* **PROBLEM**: Scale the part of the listing from the line containing "The image size is (800, 600)." through the end of the listing, and write out only those lines again, requests included. In the answers, multiply every click coordinate by 1.2 and round it to a whole number, with halves rounded up.

* **DATASET ENTRIES**:

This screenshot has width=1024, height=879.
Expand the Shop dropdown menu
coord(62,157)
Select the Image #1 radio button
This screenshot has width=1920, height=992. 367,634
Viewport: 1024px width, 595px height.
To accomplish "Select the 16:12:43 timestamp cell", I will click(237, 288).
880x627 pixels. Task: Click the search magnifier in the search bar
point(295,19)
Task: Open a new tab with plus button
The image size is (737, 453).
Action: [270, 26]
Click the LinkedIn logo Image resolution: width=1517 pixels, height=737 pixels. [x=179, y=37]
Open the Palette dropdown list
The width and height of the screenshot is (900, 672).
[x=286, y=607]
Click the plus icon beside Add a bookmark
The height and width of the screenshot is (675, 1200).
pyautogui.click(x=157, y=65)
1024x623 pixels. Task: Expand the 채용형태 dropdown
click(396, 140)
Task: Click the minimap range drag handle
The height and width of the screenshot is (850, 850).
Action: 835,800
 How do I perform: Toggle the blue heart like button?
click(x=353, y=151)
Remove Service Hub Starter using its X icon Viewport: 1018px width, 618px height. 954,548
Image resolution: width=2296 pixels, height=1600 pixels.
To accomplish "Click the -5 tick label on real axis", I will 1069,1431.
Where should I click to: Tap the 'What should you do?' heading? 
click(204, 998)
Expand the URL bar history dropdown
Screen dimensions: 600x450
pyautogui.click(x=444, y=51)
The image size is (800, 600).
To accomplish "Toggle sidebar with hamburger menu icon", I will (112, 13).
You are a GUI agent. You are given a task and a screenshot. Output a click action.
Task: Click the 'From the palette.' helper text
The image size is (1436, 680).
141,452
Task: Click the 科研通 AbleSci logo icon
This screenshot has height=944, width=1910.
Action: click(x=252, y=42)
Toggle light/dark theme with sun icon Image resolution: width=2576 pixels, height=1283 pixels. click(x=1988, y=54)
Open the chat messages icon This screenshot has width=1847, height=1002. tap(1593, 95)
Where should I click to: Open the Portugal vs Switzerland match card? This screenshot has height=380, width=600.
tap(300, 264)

* **FULL SOLUTION**:
The image size is (800, 600).
To accomplish "Toggle sidebar with hamburger menu icon", I will (134, 16).
You are a GUI agent. You are given a task and a screenshot. Output a click action.
Task: Click the 'From the palette.' helper text
The image size is (1436, 680).
169,542
Task: Click the 科研通 AbleSci logo icon
This screenshot has height=944, width=1910.
Action: click(x=302, y=50)
Toggle light/dark theme with sun icon Image resolution: width=2576 pixels, height=1283 pixels. click(x=2386, y=65)
Open the chat messages icon This screenshot has width=1847, height=1002. tap(1912, 114)
Where should I click to: Open the Portugal vs Switzerland match card? This screenshot has height=380, width=600.
tap(360, 317)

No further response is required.